__Task requirements__
Pictures are to be left out; every line from the one with "This screenshot has width=700, height=526." through the end of the data must be transcribed exactly.

*** Begin section ***

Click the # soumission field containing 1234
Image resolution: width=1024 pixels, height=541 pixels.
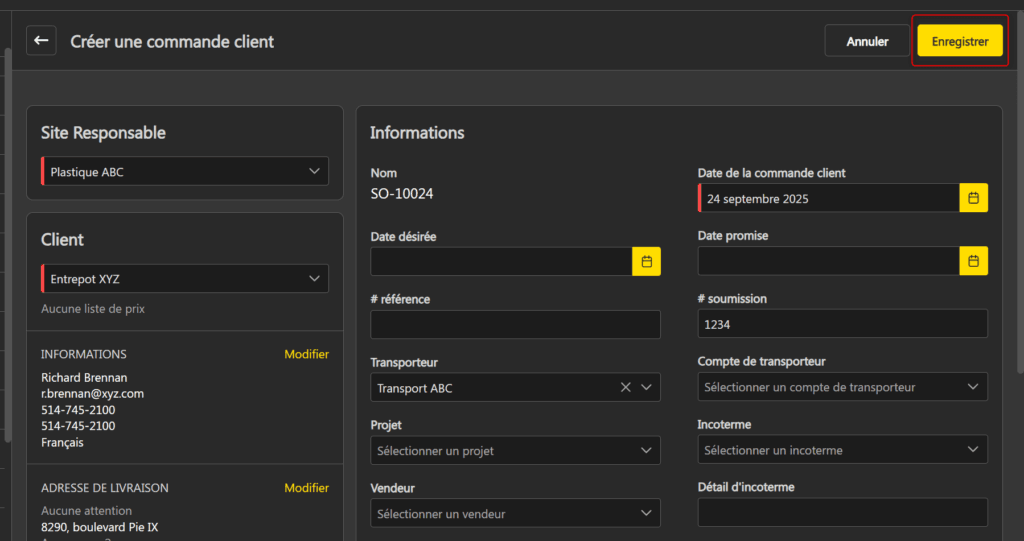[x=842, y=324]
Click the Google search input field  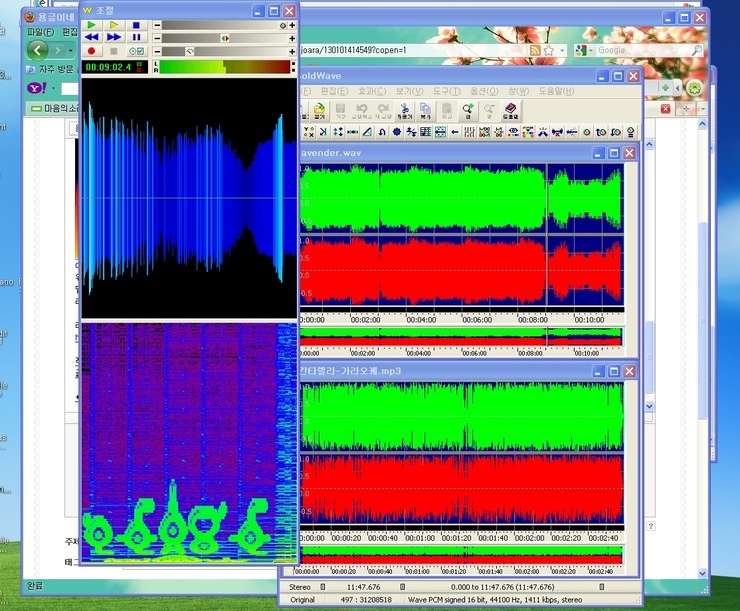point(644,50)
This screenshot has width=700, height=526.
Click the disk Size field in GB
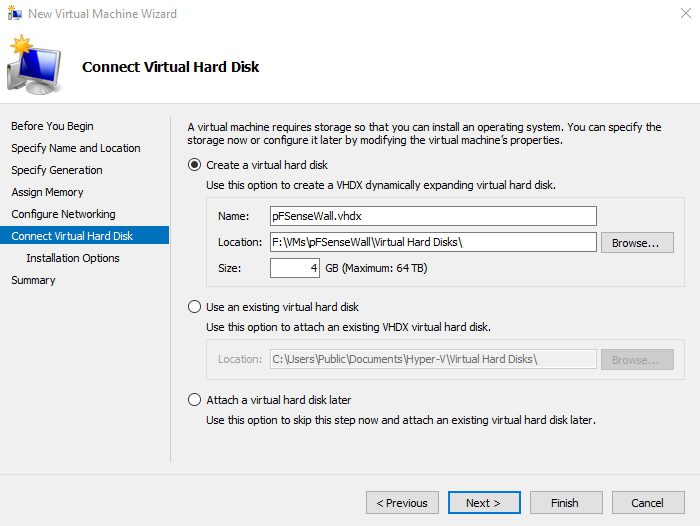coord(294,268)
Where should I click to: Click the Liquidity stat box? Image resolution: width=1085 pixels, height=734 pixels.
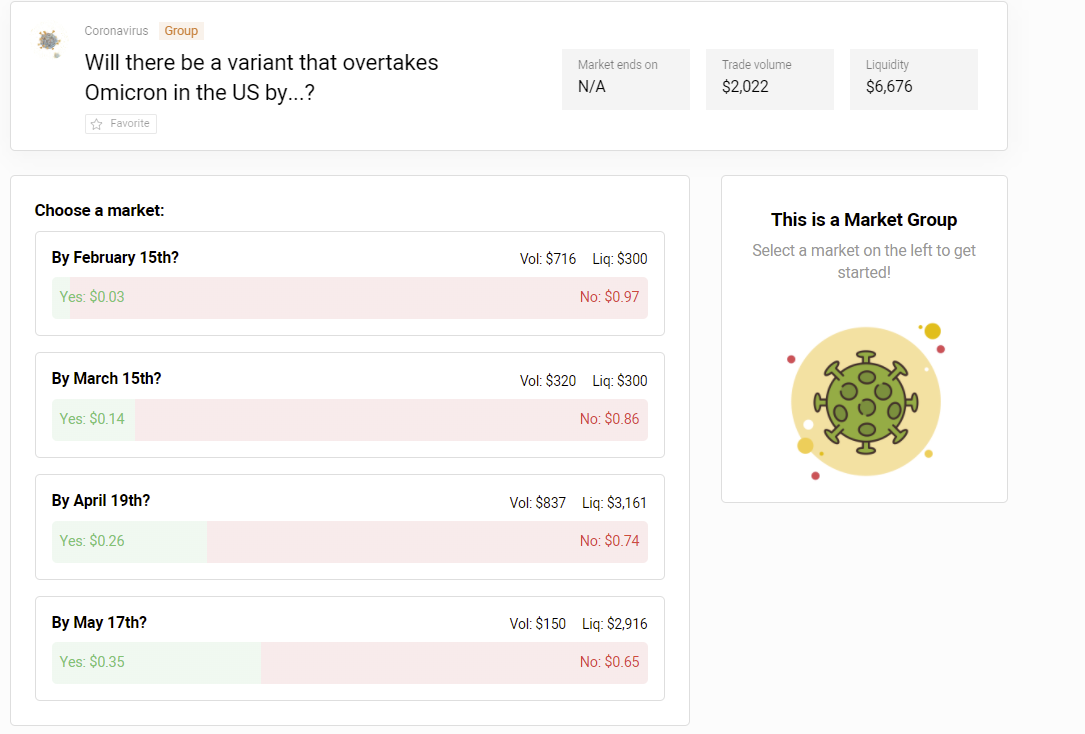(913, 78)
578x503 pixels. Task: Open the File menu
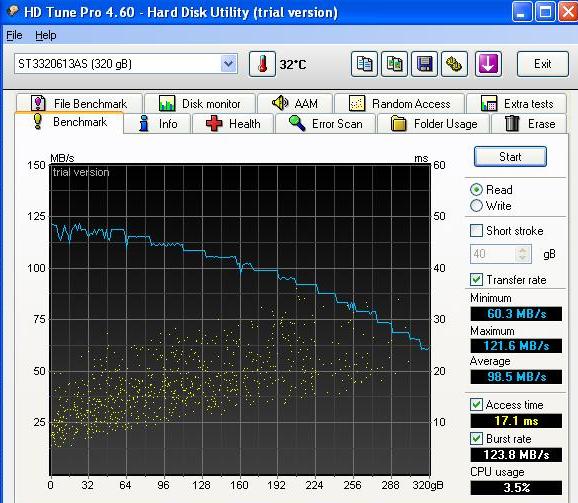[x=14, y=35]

*** End section ***

__Your response__
This screenshot has width=700, height=526.
Click the disk Size field in GB
coord(294,268)
Where should I click to: Click the Liquidity stat box? Image resolution: width=1085 pixels, height=734 pixels.
(913, 78)
578x503 pixels. Task: Open the File menu
[x=14, y=35]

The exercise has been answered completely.